Demographic buffering in mammals: A case study
We examine the performance of our framework and test the hypothesis,
that is that species at the buffered end of the variance continuum
display highly negative self-second derivatives for the governing
demographic processes. We use 43 MPMs from 37 mammal species (16 species
at the within-populations level). Mammals are of special interest in the
context of demographic buffering for two reasons: (1) mammalian life
histories have been well studied (Beccari et al. 2024; Bielbyet al. 2007; Gillespie 1977; Jones 2011; Stearns 1983) and (2)
some of their populations have already been assessed in terms of
demographic buffering, particularly for primates (Campos et al. 2017; Morris et al. 2008, 2011; Reed & Slade 2012; Rotellaet al. 2012). Together, the well-studied life histories and
previous information about the occurrence of buffering in mammals allow
us to make accurate predictions and validate the performance of our
framework.
We used MPMs (Caswell 2001) from 43 out of 139 studies with mammals
available in the COMADRE Animal Matrix Database v.3.0.0 (Salguero-Gómezet al. 2016). These 43 populations encompass 37 species from
eight taxonomic orders. We carefully selected these MPMs in our analyses
because their models contain values of demographic processes
(\(a_{\text{ij}}\)) for three or more contiguous time periods, thus
allowing us to obtain the stochastic elasticity of each\(a_{\text{ij}}\). Although we are aware that not all
possible temporal variation in demographic processes may have been
expressed within this period, we assumed three or more transitions are
enough to provide sufficient variation for population comparison
(Compagnoni et al. 2023). To mitigate bias in variance estimates,
we randomly extracted three MPMs from the existing data for each species
(Supplementary Material, Table S1), calculated the mean of these three
MPMs, and repeated this process 50 times to obtain estimates of\({\Sigma E}_{a_{\text{ij}}}^{S^{\sigma}}\) and their corresponding
standard errors. A detailed description of the analysed data and their
original sources are detailed in Table S1. Finally, we included
MPMs of Homo sapiens to cross-check our estimates of
second-order derivatives, as it is the only mammalian species where
these have been calculated (Caswell 1996). The data for H.
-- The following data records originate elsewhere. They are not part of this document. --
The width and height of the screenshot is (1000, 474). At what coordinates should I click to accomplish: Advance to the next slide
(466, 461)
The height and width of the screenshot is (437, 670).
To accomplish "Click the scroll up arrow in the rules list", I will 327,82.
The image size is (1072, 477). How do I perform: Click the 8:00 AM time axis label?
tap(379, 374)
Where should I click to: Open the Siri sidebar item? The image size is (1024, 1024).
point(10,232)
sapiens were gathered from 26 modern populations (Keyfitz & Flieger
1990).
At the within-populations level, we used a subset of 16 populations
(including H. sapiens ) whose MPMs were age-based. We specifically
selected these populations because their life cycles can be summarised
by two main demographic processes: survival and contribution to the
recruitment of new individuals (Caswell 2010; Ebert 1999).
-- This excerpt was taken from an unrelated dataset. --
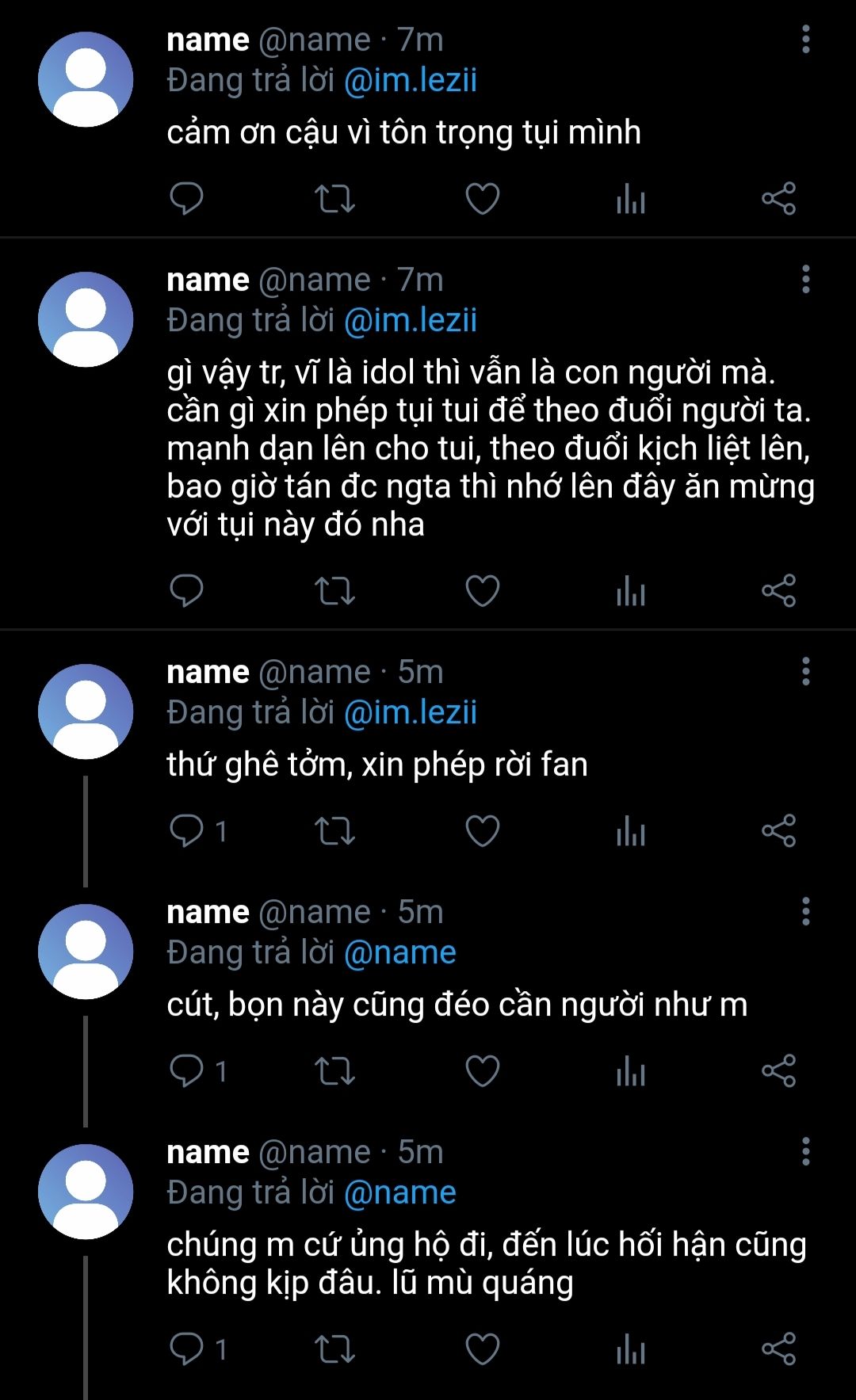Like the "cảm ơn cậu vì tôn trọng" tweet
The width and height of the screenshot is (856, 1400).
pyautogui.click(x=482, y=198)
To quantify the variance continuum and calculate\({\Sigma E}_{a_{\text{ij}}}^{S^{\sigma}}\) for between-populations
level comparisons, we followed Tuljapurkar et al. (2003) and
Haridas & Tuljapurkar (2005). Next, at the within-populations level, we
calculated the deterministic elasticities to each demographic process
using the popbio package (Stubben et al. 2020). The
self-second derivatives were adapted from demogR (Jones 2007)
following (Caswell 1996) and applied to the mean MPM of each study. All
analyses were performed using R version 4.4.1 (R Core Team 2024).